ACTIVITY: Lay out every line of the listing below as a Markdown table with two columns, Row and Line. Number the rows and leave out blank lines.
**** INFORMATION SUPPLIED
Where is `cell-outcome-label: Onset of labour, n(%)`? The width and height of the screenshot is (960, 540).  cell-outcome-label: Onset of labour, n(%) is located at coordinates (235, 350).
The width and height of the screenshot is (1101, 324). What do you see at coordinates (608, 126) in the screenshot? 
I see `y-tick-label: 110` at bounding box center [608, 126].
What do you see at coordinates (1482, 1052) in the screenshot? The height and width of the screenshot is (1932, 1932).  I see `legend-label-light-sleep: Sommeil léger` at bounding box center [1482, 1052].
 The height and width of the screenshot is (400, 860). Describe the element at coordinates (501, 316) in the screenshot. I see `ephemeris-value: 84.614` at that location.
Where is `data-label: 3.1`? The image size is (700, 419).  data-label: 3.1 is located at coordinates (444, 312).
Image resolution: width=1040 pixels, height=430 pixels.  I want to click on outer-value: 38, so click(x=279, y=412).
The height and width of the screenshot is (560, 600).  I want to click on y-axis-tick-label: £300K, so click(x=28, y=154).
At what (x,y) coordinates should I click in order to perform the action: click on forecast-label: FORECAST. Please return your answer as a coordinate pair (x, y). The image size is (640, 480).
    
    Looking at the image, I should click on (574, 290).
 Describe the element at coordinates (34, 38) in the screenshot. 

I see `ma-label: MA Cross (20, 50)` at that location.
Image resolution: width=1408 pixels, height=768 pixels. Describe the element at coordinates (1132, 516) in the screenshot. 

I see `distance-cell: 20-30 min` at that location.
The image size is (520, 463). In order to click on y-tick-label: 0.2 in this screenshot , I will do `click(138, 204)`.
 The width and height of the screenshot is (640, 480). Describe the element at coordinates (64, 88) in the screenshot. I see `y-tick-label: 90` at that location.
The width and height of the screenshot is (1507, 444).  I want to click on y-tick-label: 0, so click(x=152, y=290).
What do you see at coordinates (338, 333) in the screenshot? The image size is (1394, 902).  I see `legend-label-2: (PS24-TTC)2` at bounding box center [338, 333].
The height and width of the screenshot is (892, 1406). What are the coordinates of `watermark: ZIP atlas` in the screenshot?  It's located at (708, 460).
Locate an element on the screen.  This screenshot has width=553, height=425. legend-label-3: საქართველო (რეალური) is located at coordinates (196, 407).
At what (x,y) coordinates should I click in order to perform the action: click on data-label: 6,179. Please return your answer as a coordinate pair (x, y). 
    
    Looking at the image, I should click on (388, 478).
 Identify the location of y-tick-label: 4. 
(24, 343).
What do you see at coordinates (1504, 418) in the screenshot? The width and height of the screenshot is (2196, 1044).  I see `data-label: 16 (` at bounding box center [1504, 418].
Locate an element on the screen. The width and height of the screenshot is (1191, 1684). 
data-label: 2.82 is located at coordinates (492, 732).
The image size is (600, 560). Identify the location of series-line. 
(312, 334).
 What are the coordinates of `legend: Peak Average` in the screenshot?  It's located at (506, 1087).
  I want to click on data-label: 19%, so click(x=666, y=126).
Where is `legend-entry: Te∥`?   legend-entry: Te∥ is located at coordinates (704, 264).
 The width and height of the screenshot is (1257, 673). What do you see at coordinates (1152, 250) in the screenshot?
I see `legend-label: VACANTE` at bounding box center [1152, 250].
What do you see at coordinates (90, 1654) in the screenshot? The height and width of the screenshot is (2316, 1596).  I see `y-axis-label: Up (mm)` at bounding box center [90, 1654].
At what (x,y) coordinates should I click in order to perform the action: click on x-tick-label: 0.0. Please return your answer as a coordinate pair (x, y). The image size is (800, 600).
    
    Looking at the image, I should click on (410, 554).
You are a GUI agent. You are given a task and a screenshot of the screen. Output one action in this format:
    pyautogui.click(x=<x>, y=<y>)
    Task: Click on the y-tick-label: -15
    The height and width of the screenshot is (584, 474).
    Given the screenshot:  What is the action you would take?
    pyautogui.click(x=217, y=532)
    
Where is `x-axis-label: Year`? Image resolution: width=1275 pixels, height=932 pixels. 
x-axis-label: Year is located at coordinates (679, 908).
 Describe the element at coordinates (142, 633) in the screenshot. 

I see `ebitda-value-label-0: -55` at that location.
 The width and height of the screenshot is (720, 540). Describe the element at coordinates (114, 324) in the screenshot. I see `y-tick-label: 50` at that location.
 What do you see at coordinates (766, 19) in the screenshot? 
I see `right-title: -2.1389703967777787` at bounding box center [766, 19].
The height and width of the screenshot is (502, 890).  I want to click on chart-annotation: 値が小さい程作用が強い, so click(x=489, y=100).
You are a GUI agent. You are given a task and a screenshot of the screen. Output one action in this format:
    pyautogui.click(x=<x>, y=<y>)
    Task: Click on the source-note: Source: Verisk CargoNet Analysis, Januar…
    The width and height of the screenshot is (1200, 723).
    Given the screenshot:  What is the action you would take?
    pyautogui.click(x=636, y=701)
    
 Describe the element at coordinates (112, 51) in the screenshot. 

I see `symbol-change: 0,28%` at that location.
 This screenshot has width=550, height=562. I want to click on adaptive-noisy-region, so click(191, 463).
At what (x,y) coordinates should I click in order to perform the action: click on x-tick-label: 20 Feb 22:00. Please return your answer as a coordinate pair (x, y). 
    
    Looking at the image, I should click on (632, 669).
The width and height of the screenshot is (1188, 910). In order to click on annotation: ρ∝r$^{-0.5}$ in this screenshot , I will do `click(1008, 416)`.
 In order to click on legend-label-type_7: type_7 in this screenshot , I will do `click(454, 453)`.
********
YOUR RESPONSE:
| Row | Line |
|---|---|
| 1 | Where is `cell-outcome-label: Onset of labour, n(%)`? The width and height of the screenshot is (960, 540).  cell-outcome-label: Onset of labour, n(%) is located at coordinates (235, 350). |
| 2 | The width and height of the screenshot is (1101, 324). What do you see at coordinates (608, 126) in the screenshot?  |
| 3 | I see `y-tick-label: 110` at bounding box center [608, 126]. |
| 4 | What do you see at coordinates (1482, 1052) in the screenshot? The height and width of the screenshot is (1932, 1932).  I see `legend-label-light-sleep: Sommeil léger` at bounding box center [1482, 1052]. |
| 5 |  The height and width of the screenshot is (400, 860). Describe the element at coordinates (501, 316) in the screenshot. I see `ephemeris-value: 84.614` at that location. |
| 6 | Where is `data-label: 3.1`? The image size is (700, 419).  data-label: 3.1 is located at coordinates (444, 312). |
| 7 | Image resolution: width=1040 pixels, height=430 pixels.  I want to click on outer-value: 38, so click(x=279, y=412). |
| 8 | The height and width of the screenshot is (560, 600).  I want to click on y-axis-tick-label: £300K, so click(x=28, y=154). |
| 9 | At what (x,y) coordinates should I click in order to perform the action: click on forecast-label: FORECAST. Please return your answer as a coordinate pair (x, y). The image size is (640, 480). |
| 10 |     Looking at the image, I should click on (574, 290). |
| 11 |  Describe the element at coordinates (34, 38) in the screenshot.  |
| 12 | I see `ma-label: MA Cross (20, 50)` at that location. |
| 13 | Image resolution: width=1408 pixels, height=768 pixels. Describe the element at coordinates (1132, 516) in the screenshot.  |
| 14 | I see `distance-cell: 20-30 min` at that location. |
| 15 | The image size is (520, 463). In order to click on y-tick-label: 0.2 in this screenshot , I will do `click(138, 204)`. |
| 16 |  The width and height of the screenshot is (640, 480). Describe the element at coordinates (64, 88) in the screenshot. I see `y-tick-label: 90` at that location. |
| 17 | The width and height of the screenshot is (1507, 444).  I want to click on y-tick-label: 0, so click(x=152, y=290). |
| 18 | What do you see at coordinates (338, 333) in the screenshot? The image size is (1394, 902).  I see `legend-label-2: (PS24-TTC)2` at bounding box center [338, 333]. |
| 19 | The height and width of the screenshot is (892, 1406). What are the coordinates of `watermark: ZIP atlas` in the screenshot?  It's located at (708, 460). |
| 20 | Locate an element on the screen.  This screenshot has width=553, height=425. legend-label-3: საქართველო (რეალური) is located at coordinates (196, 407). |
| 21 | At what (x,y) coordinates should I click in order to perform the action: click on data-label: 6,179. Please return your answer as a coordinate pair (x, y).  |
| 22 |     Looking at the image, I should click on (388, 478). |
| 23 |  Identify the location of y-tick-label: 4.  |
| 24 | (24, 343). |
| 25 | What do you see at coordinates (1504, 418) in the screenshot? The width and height of the screenshot is (2196, 1044).  I see `data-label: 16 (` at bounding box center [1504, 418]. |
| 26 | Locate an element on the screen. The width and height of the screenshot is (1191, 1684).  |
| 27 | data-label: 2.82 is located at coordinates (492, 732). |
| 28 | The image size is (600, 560). Identify the location of series-line.  |
| 29 | (312, 334). |
| 30 |  What are the coordinates of `legend: Peak Average` in the screenshot?  It's located at (506, 1087). |
| 31 |   I want to click on data-label: 19%, so click(x=666, y=126). |
| 32 | Where is `legend-entry: Te∥`?   legend-entry: Te∥ is located at coordinates (704, 264). |
| 33 |  The width and height of the screenshot is (1257, 673). What do you see at coordinates (1152, 250) in the screenshot? |
| 34 | I see `legend-label: VACANTE` at bounding box center [1152, 250]. |
| 35 | What do you see at coordinates (90, 1654) in the screenshot? The height and width of the screenshot is (2316, 1596).  I see `y-axis-label: Up (mm)` at bounding box center [90, 1654]. |
| 36 | At what (x,y) coordinates should I click in order to perform the action: click on x-tick-label: 0.0. Please return your answer as a coordinate pair (x, y). The image size is (800, 600). |
| 37 |     Looking at the image, I should click on (410, 554). |
| 38 | You are a GUI agent. You are given a task and a screenshot of the screen. Output one action in this format: |
| 39 |     pyautogui.click(x=<x>, y=<y>) |
| 40 |     Task: Click on the y-tick-label: -15 |
| 41 |     The height and width of the screenshot is (584, 474). |
| 42 |     Given the screenshot:  What is the action you would take? |
| 43 |     pyautogui.click(x=217, y=532) |
| 44 | Where is `x-axis-label: Year`? Image resolution: width=1275 pixels, height=932 pixels.  |
| 45 | x-axis-label: Year is located at coordinates (679, 908). |
| 46 |  Describe the element at coordinates (142, 633) in the screenshot.  |
| 47 | I see `ebitda-value-label-0: -55` at that location. |
| 48 |  The width and height of the screenshot is (720, 540). Describe the element at coordinates (114, 324) in the screenshot. I see `y-tick-label: 50` at that location. |
| 49 |  What do you see at coordinates (766, 19) in the screenshot?  |
| 50 | I see `right-title: -2.1389703967777787` at bounding box center [766, 19]. |
| 51 | The height and width of the screenshot is (502, 890).  I want to click on chart-annotation: 値が小さい程作用が強い, so click(x=489, y=100). |
| 52 | You are a GUI agent. You are given a task and a screenshot of the screen. Output one action in this format: |
| 53 |     pyautogui.click(x=<x>, y=<y>) |
| 54 |     Task: Click on the source-note: Source: Verisk CargoNet Analysis, Januar… |
| 55 |     The width and height of the screenshot is (1200, 723). |
| 56 |     Given the screenshot:  What is the action you would take? |
| 57 |     pyautogui.click(x=636, y=701) |
| 58 |  Describe the element at coordinates (112, 51) in the screenshot.  |
| 59 | I see `symbol-change: 0,28%` at that location. |
| 60 |  This screenshot has width=550, height=562. I want to click on adaptive-noisy-region, so click(191, 463). |
| 61 | At what (x,y) coordinates should I click in order to perform the action: click on x-tick-label: 20 Feb 22:00. Please return your answer as a coordinate pair (x, y).  |
| 62 |     Looking at the image, I should click on (632, 669). |
| 63 | The width and height of the screenshot is (1188, 910). In order to click on annotation: ρ∝r$^{-0.5}$ in this screenshot , I will do `click(1008, 416)`. |
| 64 |  In order to click on legend-label-type_7: type_7 in this screenshot , I will do `click(454, 453)`. |